EXTRAIT SOURCE:
Sorti hier en salles, la Fille du patron, premier film réalisé par le comédien Olivier Loustau est l’autre belle surprise de ce début d’année, avec Toto et ses sœurs dont j’ai parlé mardi dernier.
Connu du grand public essentiellement en tant que comédien, notamment chez Abdellatif Kechiche avec qui il a déjà tourné quatre fois, Olivier Loustau a choisi comme cadre de son premier long métrage un décor, et même une toile de fond qui a des résonnances personnelles avec sa propre histoire.
Fils d’ouvrier, il a en effet choisi de situer l’intrigue de son premier long métrage au sein d’une usine de textile dans laquelle une jeune femme, et accessoirement la fille du patron de l’usine comme le titre l’indique va faire un stage d’ergonomie dans une entreprise en proie à de grandes mutations.
Son histoire d’amour imprévue avec un chef d’équipe de l’usine pourrait avoir des incidences sur la sphère intime et professionnelle des protagonistes concernés.
Dès les premières scènes de « La fille du patron » qui commence par des scènes de matches de rugby et de scènes de groupe pour le moins vivantes, on voit ce que Loustau doit au cinéma de Kechiche , notamment dans la captation des scènes de groupe, toute en puissance et en énergie.
Et c’est en premier lieu grâce à ce souffle et cette vitalité qui irrigue la mise en scène que le film échappe au déjà vu de l’intrigue, car à première vue le film pourrait faire penser à pas mal de films récents sur le sujet.

CONSIGNE ÉCRITE A: Relevez, s'il vous plaît, les noms par lesquels l'extrait qualifie la captation des scènes de groupe et la mise en scène.
L'extrait et les enregistrements proviennent de sources distinctes.

ENREGISTREMENTS À TRAITER:

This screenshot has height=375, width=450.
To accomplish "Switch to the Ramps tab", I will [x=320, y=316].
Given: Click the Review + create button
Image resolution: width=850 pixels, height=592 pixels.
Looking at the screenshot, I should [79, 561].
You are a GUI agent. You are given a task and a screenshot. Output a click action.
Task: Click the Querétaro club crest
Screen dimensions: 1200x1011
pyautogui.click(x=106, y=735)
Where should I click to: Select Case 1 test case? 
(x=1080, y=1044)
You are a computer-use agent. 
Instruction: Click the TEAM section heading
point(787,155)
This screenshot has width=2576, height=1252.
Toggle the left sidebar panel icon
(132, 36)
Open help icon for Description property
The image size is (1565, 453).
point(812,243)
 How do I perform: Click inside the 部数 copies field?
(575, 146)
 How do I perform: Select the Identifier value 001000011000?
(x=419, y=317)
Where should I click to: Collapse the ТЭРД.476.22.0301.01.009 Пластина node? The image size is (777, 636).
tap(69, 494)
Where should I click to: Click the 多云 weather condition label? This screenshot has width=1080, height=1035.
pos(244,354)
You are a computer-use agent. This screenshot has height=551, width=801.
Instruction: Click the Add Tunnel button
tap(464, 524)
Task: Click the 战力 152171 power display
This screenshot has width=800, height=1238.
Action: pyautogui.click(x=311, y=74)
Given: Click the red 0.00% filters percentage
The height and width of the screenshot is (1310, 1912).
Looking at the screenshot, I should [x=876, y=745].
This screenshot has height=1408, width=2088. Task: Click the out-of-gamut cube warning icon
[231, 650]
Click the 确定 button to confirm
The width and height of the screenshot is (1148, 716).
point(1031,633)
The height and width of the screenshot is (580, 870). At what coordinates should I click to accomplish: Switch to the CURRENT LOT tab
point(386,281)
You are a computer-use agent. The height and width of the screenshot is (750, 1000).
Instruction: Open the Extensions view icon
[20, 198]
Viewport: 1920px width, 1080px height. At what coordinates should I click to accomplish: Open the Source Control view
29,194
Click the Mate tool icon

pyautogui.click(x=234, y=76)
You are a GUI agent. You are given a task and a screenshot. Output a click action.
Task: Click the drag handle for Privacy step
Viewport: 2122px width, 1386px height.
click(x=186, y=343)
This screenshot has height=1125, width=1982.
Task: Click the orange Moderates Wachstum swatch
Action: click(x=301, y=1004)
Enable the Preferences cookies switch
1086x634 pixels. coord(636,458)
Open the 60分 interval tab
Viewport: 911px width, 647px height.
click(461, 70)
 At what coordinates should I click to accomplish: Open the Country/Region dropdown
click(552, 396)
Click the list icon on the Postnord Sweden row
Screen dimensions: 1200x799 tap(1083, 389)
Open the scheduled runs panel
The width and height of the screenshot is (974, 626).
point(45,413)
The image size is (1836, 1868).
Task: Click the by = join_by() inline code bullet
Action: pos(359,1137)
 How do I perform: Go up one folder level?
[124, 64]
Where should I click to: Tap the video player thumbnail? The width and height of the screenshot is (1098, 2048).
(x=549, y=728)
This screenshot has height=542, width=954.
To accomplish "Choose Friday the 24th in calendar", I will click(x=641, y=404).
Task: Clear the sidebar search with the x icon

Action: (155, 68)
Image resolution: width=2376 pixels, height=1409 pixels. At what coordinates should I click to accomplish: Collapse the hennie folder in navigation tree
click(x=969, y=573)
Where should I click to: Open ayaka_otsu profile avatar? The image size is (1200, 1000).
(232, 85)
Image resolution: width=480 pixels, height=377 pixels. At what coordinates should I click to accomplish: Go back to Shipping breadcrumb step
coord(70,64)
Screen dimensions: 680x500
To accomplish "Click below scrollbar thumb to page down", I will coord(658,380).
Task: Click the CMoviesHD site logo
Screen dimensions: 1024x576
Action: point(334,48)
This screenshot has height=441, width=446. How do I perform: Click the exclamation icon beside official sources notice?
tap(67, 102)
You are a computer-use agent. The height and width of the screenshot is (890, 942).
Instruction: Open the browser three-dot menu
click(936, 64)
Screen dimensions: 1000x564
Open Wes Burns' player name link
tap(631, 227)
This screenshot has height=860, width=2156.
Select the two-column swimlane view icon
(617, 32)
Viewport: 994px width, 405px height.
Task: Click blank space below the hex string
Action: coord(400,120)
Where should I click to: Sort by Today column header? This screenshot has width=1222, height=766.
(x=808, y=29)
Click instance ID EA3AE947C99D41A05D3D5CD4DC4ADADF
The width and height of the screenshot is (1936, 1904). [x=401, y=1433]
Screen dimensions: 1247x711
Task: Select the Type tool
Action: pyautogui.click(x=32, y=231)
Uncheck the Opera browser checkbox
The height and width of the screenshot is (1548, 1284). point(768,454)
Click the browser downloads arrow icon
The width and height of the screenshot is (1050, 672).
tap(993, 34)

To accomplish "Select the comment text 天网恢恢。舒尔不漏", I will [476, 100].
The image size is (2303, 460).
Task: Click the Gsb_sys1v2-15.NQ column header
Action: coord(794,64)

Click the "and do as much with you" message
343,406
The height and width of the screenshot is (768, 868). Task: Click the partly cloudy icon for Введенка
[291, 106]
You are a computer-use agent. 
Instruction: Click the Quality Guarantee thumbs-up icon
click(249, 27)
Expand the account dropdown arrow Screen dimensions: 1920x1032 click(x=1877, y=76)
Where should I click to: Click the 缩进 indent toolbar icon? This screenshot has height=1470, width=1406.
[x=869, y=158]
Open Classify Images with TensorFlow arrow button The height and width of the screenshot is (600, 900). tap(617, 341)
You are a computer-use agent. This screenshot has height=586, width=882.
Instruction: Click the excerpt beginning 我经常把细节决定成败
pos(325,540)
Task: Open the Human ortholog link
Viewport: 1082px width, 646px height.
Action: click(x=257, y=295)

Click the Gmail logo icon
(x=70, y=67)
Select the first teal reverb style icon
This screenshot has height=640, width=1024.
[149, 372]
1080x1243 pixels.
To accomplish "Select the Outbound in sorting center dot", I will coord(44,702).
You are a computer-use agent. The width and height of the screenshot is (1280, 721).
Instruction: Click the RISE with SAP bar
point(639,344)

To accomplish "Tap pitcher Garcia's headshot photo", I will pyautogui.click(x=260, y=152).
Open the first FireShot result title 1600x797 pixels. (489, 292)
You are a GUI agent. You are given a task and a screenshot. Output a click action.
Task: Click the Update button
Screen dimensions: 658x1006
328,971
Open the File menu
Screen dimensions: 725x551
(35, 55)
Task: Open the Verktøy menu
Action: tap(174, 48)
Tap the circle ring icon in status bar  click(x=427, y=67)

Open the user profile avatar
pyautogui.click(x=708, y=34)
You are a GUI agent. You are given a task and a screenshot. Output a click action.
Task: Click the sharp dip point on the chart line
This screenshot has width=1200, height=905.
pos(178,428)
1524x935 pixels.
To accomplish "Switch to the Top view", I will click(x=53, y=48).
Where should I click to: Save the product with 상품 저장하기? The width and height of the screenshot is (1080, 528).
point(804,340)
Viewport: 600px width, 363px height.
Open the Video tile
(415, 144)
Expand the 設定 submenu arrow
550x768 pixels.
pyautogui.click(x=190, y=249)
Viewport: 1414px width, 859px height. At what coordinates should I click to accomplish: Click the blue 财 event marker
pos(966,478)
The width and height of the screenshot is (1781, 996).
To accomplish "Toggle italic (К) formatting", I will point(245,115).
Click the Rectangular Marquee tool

CONSIGNE ÉCRITE B: Rassemblez chaque ligne des enregistrements où figure le mot « point ».

SOLUTION PROPOSÉE A: puissance, énergie, souffle, vitalité

SOLUTION PROPOSÉE B:
point(787,155)
point(812,243)
point(1031,633)
point(386,281)
point(45,413)
Action: point(334,48)
The height and width of the screenshot is (1548, 1284). point(768,454)
point(639,344)
Task: Click the sharp dip point on the chart line
point(804,340)
To accomplish "Toggle italic (К) formatting", I will point(245,115).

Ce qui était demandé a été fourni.